Restate word for word the entries below, starting with the line with "Task: Skip to the next video file" and continuing through the line with "Viewport: 1045px width, 1045px height.". Include both of those lines and no others.

-- Opening Marker --

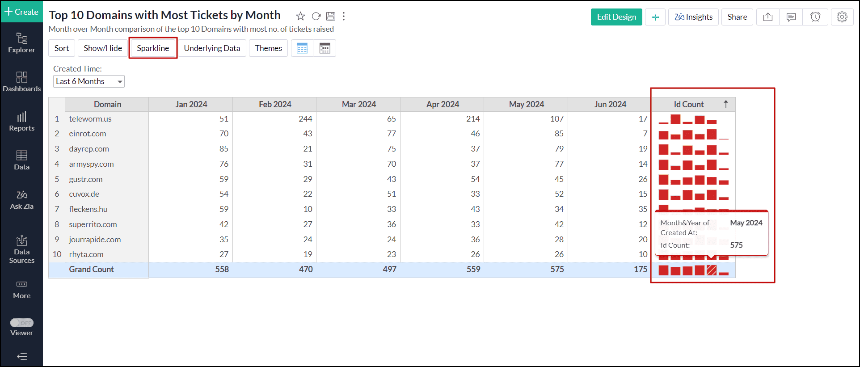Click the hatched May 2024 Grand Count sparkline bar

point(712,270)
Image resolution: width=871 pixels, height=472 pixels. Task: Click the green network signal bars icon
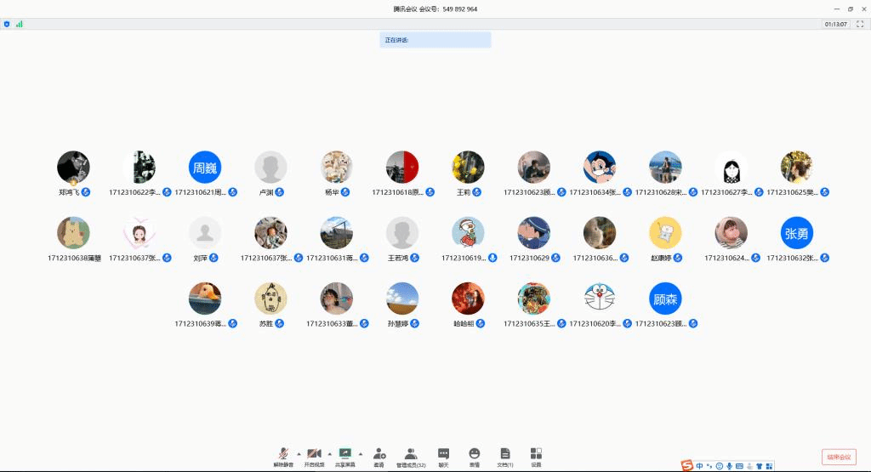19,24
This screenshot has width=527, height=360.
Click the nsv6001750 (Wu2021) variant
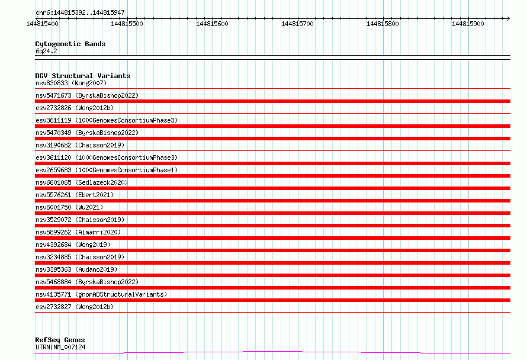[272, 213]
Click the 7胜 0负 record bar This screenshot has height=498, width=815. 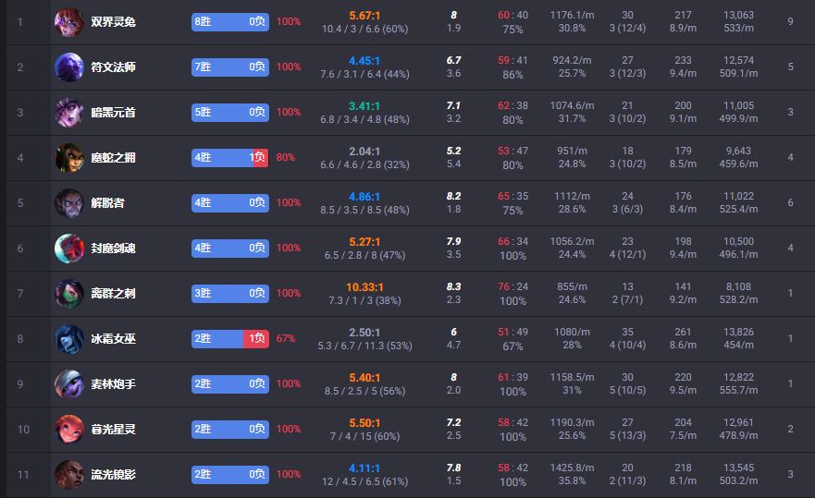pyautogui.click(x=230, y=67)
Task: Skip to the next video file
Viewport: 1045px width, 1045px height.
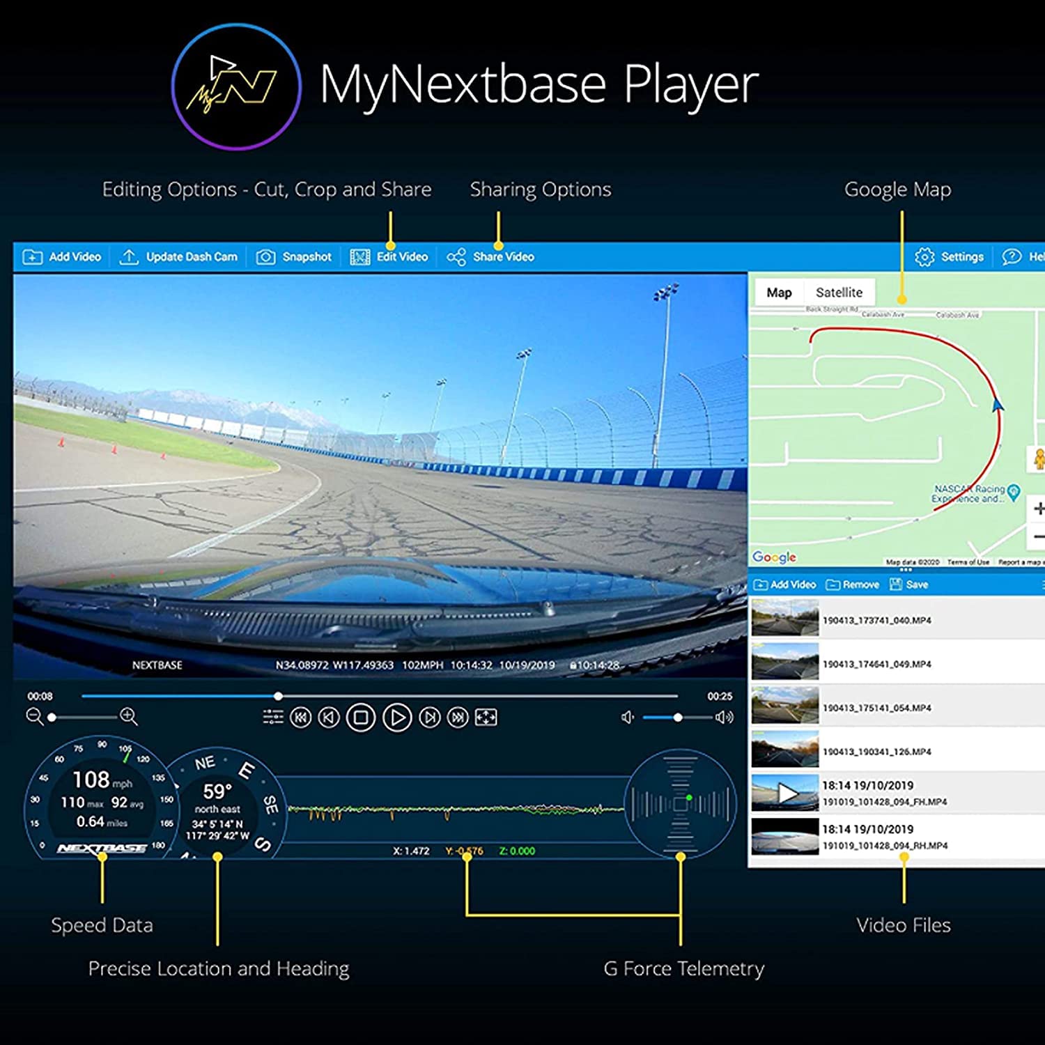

-- Closing Marker --
-- Opening Marker --

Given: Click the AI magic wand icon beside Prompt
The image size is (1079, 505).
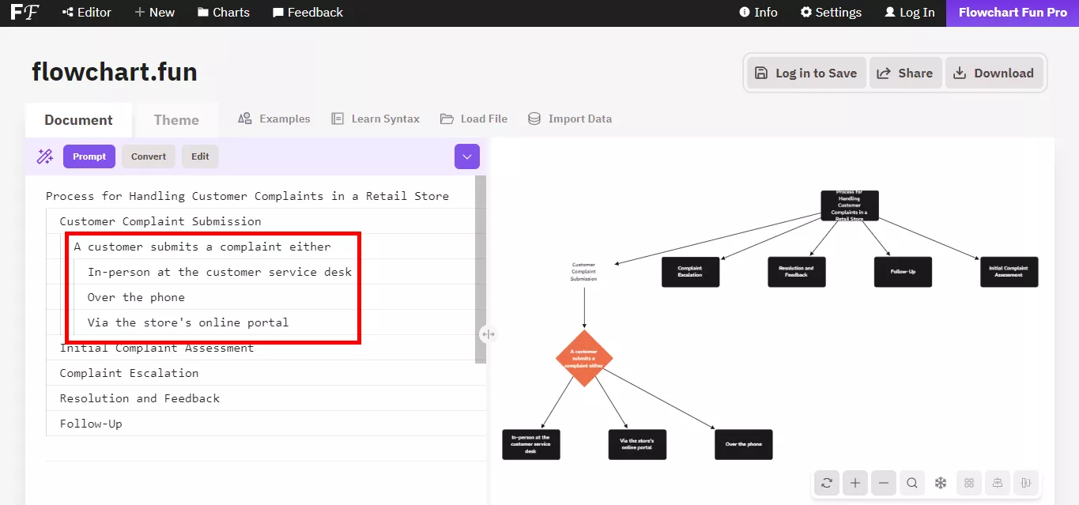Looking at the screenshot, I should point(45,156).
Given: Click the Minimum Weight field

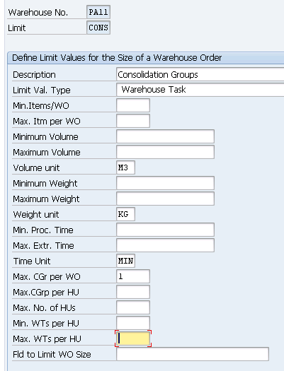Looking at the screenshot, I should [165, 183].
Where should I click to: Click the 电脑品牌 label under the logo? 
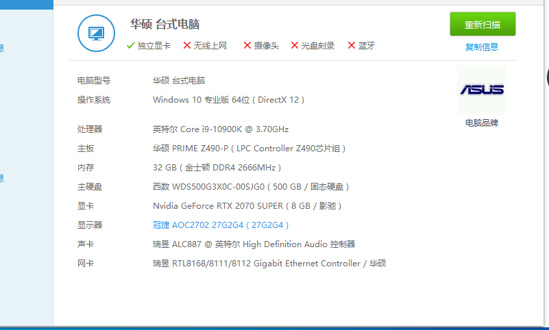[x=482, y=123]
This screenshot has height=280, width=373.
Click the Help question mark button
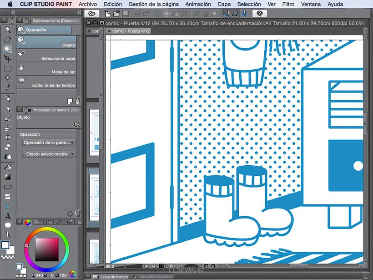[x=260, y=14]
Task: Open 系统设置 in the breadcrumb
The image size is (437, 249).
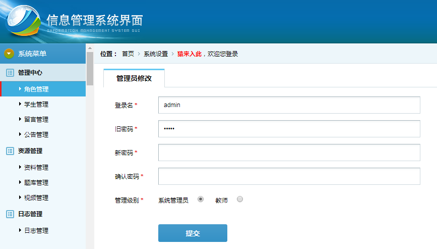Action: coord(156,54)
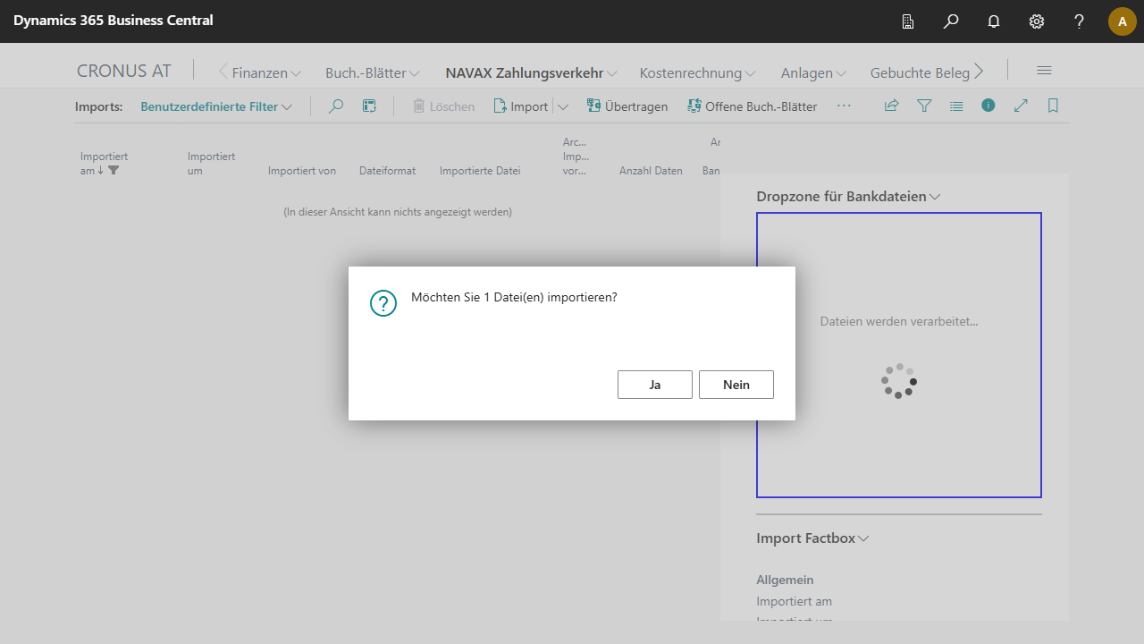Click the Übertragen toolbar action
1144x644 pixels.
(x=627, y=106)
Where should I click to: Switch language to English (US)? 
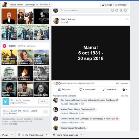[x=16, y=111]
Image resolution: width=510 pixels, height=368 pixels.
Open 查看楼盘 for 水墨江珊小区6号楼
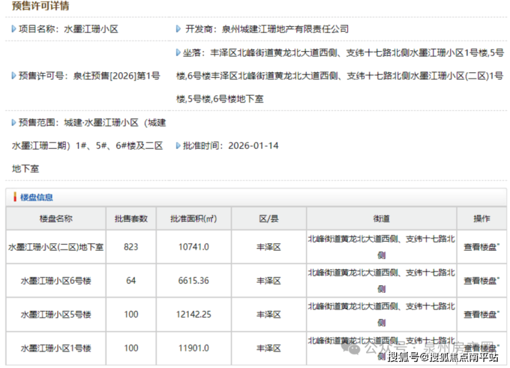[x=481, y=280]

-- Closing Marker --

SOLUTION
Task: Skip to the next video file
Viewport: 1045px width, 1045px height.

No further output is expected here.